4. Sibling relationships are ambivalent and ambiguous.

Siblings often feel they do not understand the behavior of another sibling. In turn, they do not feel understood by a sibling. “She treats me like I was still 16 and does not understand the person I have become,” is a common refrain. Feeling confused by another sibling’s behavior or feeling misunderstood can lead to more ambivalence.

5. Family therapy theories can help inform how to deal with sibling issues.

Murray Bowen’s work encourages us to look inter-generationally at sibling relationships. In fact, we found that if a father is perceived as being close with his siblings, his children are more likely to be close with each other. (Take note, dads, and work on your sibling relationships!) A different example illustrating learning from one’s elders involves a mother who dropped out of touch with her own sibling after they moved away from the home they shared.
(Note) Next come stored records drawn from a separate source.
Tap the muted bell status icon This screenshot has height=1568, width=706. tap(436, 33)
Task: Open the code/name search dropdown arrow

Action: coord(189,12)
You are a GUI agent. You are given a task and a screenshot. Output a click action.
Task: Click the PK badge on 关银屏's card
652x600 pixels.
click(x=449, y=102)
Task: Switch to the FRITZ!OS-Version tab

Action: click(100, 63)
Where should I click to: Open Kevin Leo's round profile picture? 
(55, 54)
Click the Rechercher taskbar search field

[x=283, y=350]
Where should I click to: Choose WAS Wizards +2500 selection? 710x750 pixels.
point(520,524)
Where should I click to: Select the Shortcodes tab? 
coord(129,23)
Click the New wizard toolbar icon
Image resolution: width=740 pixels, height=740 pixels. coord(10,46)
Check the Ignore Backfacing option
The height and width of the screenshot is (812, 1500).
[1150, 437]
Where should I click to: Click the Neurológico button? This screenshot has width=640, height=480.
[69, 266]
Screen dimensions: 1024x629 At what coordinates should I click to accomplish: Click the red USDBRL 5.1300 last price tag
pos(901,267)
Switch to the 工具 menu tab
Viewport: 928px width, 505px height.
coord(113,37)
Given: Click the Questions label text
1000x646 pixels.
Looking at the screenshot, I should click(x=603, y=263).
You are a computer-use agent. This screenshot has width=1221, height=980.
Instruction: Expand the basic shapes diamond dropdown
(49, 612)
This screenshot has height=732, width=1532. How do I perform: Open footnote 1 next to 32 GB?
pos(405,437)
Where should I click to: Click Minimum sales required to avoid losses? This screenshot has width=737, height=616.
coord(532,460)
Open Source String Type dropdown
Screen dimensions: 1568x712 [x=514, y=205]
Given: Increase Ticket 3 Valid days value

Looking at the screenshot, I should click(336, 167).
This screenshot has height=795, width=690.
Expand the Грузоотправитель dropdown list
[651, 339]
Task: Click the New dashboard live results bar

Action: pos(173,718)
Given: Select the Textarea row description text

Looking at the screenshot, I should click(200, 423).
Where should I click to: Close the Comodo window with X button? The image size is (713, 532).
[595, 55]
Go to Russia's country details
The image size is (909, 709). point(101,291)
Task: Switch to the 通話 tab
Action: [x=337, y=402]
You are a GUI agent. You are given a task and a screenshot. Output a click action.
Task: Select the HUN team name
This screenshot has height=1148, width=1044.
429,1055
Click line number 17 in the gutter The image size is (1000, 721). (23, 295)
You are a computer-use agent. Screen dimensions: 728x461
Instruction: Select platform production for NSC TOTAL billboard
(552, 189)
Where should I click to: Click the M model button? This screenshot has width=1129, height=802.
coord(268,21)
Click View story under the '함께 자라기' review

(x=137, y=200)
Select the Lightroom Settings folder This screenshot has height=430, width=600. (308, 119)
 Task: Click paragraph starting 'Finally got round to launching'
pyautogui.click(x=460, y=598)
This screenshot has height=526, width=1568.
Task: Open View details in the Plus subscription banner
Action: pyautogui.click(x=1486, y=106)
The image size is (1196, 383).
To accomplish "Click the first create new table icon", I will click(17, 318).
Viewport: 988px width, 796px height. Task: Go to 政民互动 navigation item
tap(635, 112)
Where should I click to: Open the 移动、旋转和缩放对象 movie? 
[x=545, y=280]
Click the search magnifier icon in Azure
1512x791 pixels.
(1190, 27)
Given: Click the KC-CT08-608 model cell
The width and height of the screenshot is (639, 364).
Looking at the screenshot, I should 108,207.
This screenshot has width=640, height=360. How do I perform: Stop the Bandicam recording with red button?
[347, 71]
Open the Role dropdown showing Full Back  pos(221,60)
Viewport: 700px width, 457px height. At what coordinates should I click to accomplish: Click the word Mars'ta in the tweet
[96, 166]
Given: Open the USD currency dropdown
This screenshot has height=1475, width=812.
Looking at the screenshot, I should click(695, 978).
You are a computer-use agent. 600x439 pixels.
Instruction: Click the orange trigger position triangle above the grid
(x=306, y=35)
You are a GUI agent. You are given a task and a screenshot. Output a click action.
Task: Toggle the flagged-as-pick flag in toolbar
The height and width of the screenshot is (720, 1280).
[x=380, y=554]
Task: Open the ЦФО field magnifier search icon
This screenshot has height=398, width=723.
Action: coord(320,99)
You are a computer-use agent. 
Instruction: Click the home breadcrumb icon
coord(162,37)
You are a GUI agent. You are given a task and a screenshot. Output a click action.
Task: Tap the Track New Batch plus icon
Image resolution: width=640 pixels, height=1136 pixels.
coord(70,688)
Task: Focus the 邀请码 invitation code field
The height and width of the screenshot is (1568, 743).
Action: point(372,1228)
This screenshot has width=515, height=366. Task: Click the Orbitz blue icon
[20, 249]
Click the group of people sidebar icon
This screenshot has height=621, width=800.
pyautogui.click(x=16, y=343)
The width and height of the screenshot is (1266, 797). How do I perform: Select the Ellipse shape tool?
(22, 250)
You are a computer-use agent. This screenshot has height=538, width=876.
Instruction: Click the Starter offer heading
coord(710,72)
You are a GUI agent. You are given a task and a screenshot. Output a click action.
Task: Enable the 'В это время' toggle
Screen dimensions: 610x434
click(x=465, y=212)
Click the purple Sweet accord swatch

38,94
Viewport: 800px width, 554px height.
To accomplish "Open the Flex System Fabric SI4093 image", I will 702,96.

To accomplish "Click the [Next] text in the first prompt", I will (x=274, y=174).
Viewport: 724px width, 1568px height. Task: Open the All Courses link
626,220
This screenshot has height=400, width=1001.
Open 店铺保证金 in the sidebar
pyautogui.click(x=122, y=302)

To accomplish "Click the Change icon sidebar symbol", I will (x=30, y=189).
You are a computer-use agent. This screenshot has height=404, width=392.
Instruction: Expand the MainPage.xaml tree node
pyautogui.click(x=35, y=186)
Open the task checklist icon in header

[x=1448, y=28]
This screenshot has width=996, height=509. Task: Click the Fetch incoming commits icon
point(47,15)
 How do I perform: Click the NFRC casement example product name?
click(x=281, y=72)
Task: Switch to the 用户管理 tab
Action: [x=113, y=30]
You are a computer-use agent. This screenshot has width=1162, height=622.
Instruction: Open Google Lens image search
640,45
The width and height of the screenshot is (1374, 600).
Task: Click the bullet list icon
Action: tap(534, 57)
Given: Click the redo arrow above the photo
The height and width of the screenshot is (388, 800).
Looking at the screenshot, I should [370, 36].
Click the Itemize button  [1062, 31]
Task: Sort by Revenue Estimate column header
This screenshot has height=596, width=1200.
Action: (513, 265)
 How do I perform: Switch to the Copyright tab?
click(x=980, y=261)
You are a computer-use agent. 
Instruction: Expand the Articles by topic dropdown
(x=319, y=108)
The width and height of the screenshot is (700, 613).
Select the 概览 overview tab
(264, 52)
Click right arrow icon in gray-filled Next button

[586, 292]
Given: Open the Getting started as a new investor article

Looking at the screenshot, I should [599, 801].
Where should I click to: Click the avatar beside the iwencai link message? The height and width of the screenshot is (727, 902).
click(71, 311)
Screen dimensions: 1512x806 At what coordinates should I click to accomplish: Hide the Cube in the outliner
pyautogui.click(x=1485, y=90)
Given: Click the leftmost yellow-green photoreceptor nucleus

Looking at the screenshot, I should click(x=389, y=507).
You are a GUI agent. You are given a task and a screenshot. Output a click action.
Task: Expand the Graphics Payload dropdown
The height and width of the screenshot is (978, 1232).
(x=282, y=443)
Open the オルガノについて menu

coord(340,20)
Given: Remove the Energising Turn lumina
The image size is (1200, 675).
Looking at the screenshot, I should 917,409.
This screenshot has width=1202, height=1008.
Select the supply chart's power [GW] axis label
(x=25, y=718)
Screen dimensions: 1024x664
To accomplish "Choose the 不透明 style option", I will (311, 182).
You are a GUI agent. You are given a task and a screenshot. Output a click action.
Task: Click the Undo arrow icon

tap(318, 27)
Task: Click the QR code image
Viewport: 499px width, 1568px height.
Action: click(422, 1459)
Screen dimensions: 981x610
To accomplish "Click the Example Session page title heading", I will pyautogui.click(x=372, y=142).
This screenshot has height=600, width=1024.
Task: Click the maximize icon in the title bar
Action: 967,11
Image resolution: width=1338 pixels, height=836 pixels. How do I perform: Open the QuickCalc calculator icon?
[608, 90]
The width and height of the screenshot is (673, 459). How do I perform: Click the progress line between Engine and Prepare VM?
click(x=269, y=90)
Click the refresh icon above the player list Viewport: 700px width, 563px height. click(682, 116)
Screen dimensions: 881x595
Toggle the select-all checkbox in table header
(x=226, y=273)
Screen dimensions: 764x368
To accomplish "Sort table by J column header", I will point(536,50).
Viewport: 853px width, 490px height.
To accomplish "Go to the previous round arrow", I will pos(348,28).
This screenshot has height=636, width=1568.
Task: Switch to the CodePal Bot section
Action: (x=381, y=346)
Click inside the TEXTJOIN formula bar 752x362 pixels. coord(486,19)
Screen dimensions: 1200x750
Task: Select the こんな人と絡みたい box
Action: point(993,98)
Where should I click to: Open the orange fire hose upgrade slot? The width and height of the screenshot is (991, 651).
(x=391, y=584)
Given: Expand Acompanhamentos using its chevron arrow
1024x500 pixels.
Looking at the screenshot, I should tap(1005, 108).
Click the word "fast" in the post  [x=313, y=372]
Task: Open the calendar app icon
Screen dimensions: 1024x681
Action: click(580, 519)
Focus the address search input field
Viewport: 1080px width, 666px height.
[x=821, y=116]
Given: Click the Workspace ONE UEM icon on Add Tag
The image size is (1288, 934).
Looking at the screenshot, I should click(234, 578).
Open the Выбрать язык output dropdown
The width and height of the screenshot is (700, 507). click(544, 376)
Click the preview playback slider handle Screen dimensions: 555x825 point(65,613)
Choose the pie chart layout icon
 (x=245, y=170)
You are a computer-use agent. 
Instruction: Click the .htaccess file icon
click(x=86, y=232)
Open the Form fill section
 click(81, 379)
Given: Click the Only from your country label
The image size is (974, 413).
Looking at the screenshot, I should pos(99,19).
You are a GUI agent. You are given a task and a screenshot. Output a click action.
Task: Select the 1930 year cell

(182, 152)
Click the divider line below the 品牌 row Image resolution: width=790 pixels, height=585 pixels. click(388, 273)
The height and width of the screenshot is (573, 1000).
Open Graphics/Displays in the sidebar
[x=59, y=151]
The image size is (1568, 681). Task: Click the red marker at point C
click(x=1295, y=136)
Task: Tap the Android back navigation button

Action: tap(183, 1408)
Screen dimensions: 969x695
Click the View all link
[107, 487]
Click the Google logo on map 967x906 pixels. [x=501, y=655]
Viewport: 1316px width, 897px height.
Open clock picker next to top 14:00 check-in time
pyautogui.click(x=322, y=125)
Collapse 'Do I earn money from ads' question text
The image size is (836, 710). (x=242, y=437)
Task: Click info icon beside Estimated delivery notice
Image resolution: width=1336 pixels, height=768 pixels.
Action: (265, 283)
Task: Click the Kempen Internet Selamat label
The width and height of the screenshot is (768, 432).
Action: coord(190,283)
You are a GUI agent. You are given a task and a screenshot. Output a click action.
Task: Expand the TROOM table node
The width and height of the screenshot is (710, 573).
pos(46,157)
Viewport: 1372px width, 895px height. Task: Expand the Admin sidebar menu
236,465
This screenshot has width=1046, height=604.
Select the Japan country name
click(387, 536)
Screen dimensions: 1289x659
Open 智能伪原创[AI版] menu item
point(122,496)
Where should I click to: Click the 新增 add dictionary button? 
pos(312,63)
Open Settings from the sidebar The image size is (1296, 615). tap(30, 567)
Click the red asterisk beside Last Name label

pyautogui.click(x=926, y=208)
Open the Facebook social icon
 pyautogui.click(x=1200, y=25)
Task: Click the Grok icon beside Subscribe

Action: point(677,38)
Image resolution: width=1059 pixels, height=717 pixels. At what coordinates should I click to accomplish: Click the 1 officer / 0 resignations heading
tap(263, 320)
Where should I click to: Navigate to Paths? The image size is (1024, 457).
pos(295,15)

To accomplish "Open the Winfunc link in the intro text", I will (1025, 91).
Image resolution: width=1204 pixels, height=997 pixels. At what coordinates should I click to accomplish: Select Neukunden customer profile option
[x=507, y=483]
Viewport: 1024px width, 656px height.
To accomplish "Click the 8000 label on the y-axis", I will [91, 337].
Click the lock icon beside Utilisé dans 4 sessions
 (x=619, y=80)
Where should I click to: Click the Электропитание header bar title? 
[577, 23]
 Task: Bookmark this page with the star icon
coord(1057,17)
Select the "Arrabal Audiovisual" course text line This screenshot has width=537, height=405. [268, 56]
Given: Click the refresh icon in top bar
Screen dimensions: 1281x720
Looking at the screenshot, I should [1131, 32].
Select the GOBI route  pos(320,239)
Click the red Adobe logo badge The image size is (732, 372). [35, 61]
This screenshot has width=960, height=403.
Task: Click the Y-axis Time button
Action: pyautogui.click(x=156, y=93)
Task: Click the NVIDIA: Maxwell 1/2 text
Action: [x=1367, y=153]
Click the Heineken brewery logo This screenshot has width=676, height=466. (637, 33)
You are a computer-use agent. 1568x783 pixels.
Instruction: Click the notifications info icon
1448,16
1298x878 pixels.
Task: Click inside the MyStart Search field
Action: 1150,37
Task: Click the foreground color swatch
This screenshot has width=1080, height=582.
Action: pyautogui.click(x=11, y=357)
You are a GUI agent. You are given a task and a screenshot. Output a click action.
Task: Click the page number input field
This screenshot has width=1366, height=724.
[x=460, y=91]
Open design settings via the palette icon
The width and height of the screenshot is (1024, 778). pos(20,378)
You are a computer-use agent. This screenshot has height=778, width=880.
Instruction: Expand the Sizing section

A few years later, two of the mother’s children fell out of contact with each other. Hypothetically, they had learned that this was acceptable behavior from their mother.

Structural family therapy (SFT) encourages therapists to pay attention to a sibling’s boundaries. Are parents triangulated into the adult children’s relationship? Are parents interfering cross-generationally and not allowing siblings to work through their issues? Are warring siblings drawing in aging parents? If so, parents can be blocked from this type of intrusion and siblings can be encouraged to work things with each other. When a parent is ill or dying, this becomes particularly important.

By bringing siblings into the therapy room, therapists can help clients navigate some of the more difficult issues that may trouble them across the lifespan.